Every reviewed posting is logged with its score and the specific reason it was excluded: outside the product lines, below the contract minimum, a parts or service only solicitation, or a delivery timeline that conflicts with build capacity. The log rides along with the daily digest as an attachment and accumulates in a spreadsheet as the audit trail, so the team can verify nothing was missed and adjust the profile if the screening is too tight or too loose.
Yes. The architecture is portal agnostic and product agnostic: the portal list, the manufacturer profile, and the scoring weights are configuration, not new engineering.
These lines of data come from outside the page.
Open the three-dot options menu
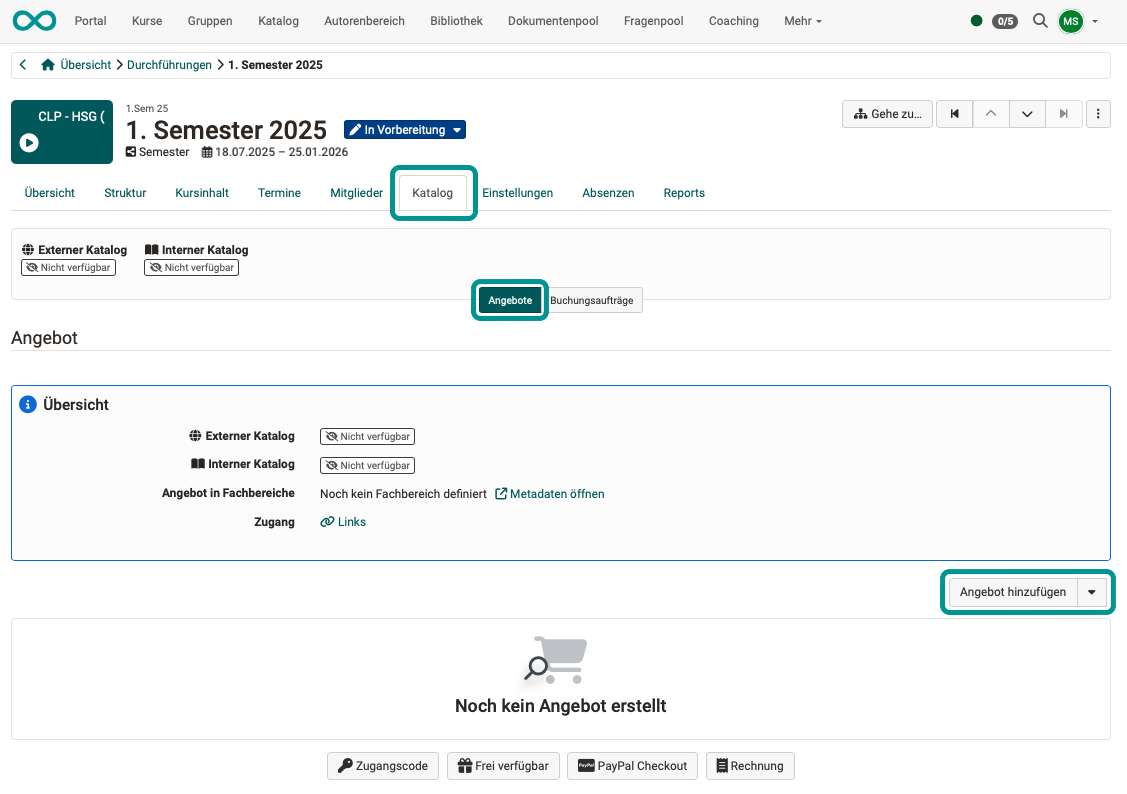The height and width of the screenshot is (794, 1127). tap(1098, 113)
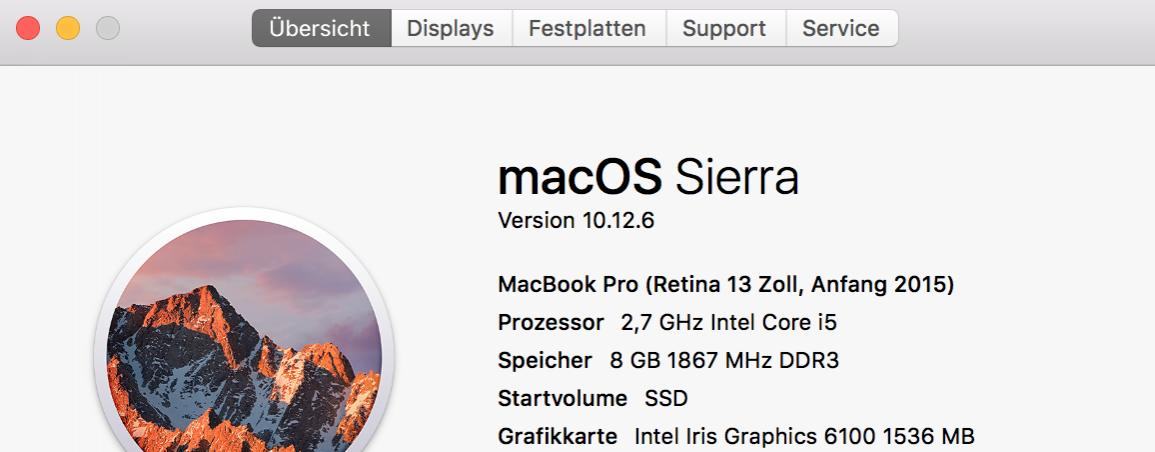This screenshot has height=452, width=1155.
Task: Click the Prozessor label
Action: pos(551,322)
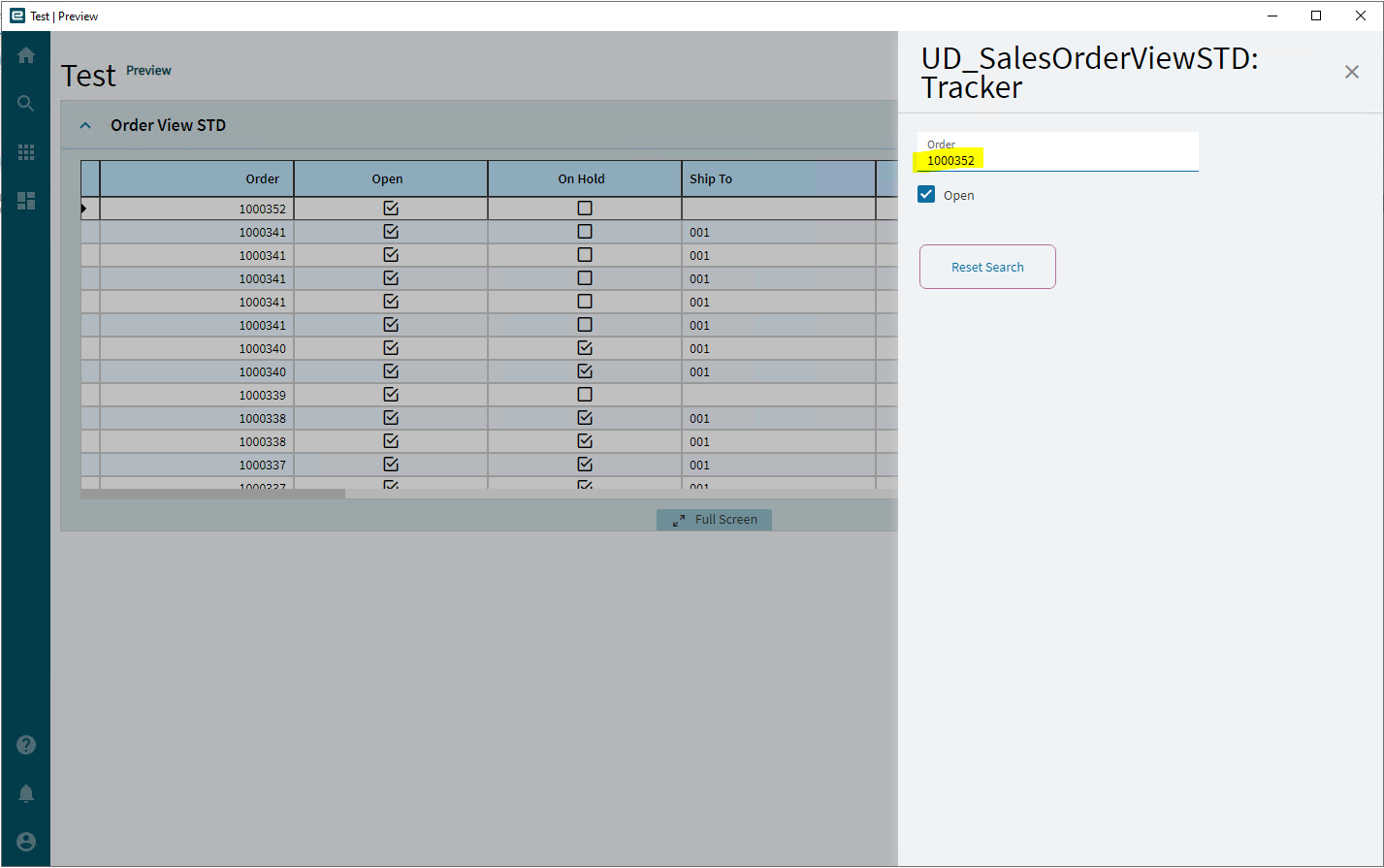Toggle Open checkbox for order 1000339
Image resolution: width=1384 pixels, height=868 pixels.
(x=391, y=395)
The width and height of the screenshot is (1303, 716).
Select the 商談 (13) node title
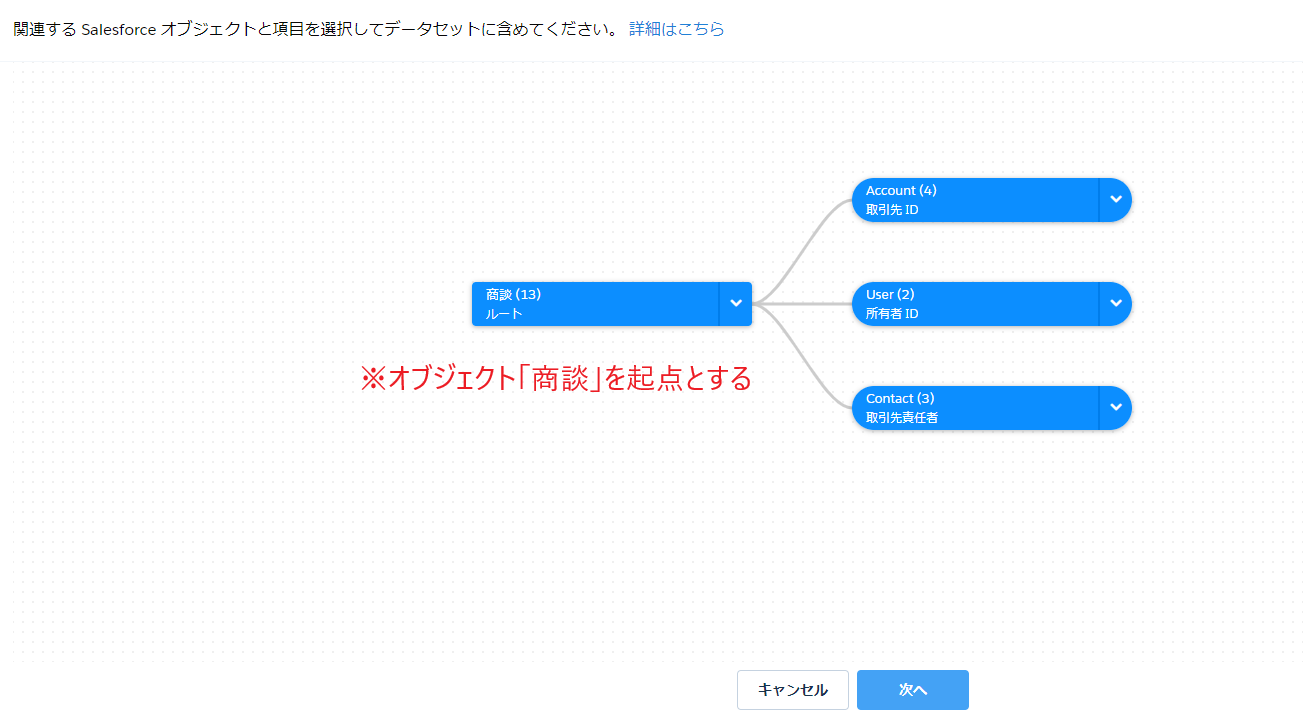tap(513, 294)
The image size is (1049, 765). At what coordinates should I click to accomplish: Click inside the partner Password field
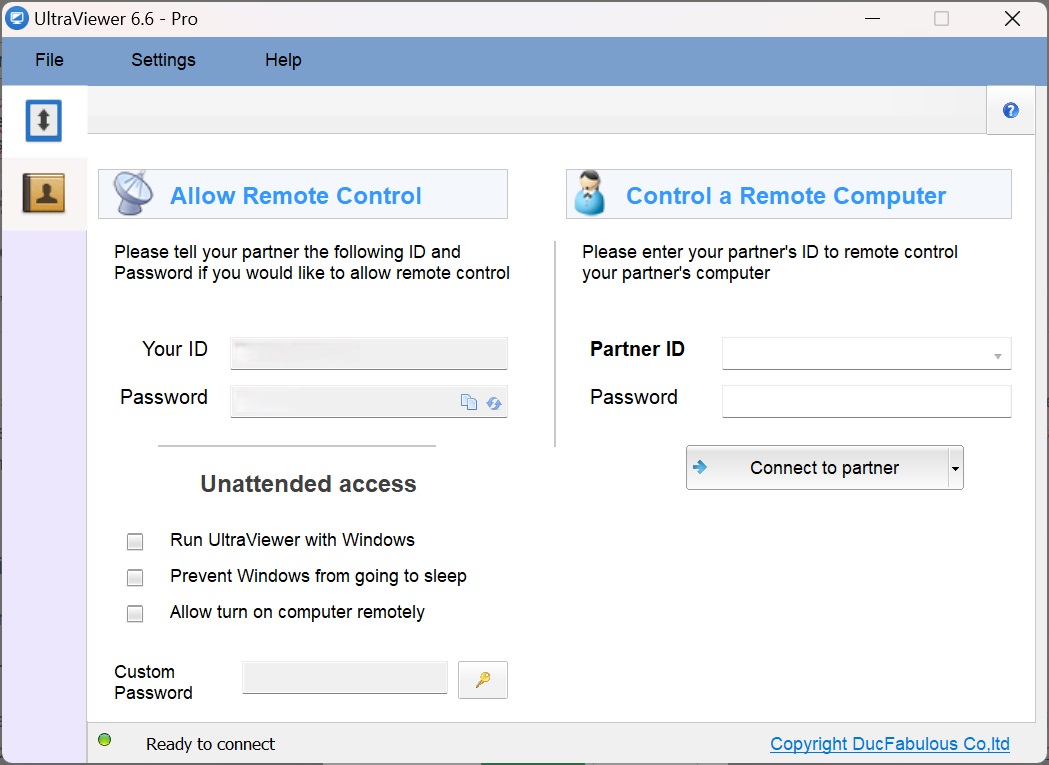pos(866,401)
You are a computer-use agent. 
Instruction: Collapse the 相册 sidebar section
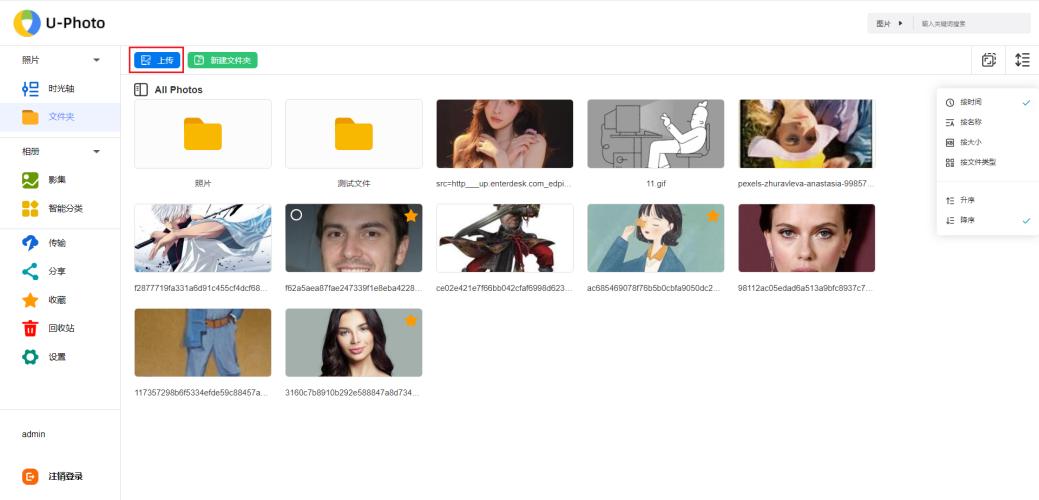97,151
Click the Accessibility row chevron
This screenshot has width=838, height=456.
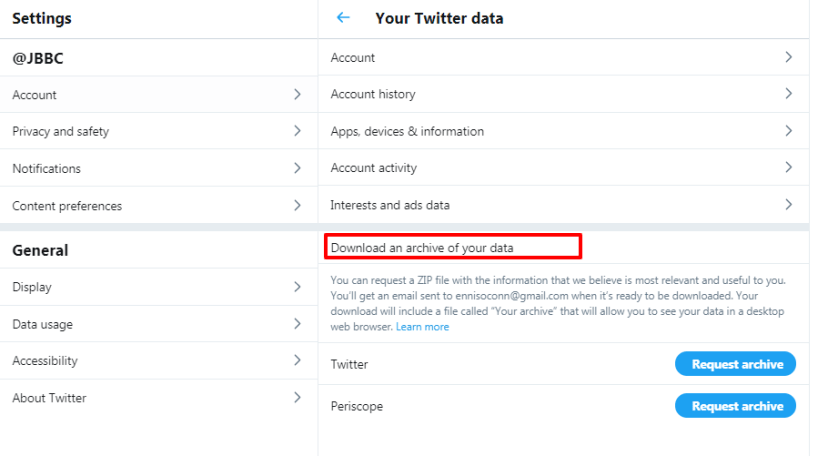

The same engine monitors state education procurement for modular classroom builders, municipal utility and EPA funded project portals for water treatment equipment makers, DOT and city portals for street lighting manufacturers, and VA and state health RFPs for medical equipment suppliers. Any manufacturer that bids on government contracts, in any country, against any portal that publishes its solicitations.
Each business morning the n8n workflow queries the SAM.gov Get Opportunities API, the NYC City Record procurement dataset, and the CanadaBuys tender notice files, collecting every posting added since the previous run.
The three sources arrive in different structures. The workflow maps each into a single record format: buyer, title, full text or document link, posting date, response deadline, and source identifiers.
The AI pass reads the specification content, not just the title, identifying apparatus type from pump capacity, tank size, chassis requirements, and NFPA references, and extracting quantity, deadline, bond, delivery terms, and set aside status.
Product line match, build slot fit against the required delivery timeline, contract value against the minimum, and compliance requirements against certifications, weighted into one score with written reasoning.
Qualified or screened out, each posting is appended to the Google Sheets review log with its score and reason, building the audit trail that proves nothing was missed.
Qualified solicitations arrive by email ranked by fit score with the extracted facts and reasoning. As each bid due date approaches, reminder notices fire automatically to the bid team.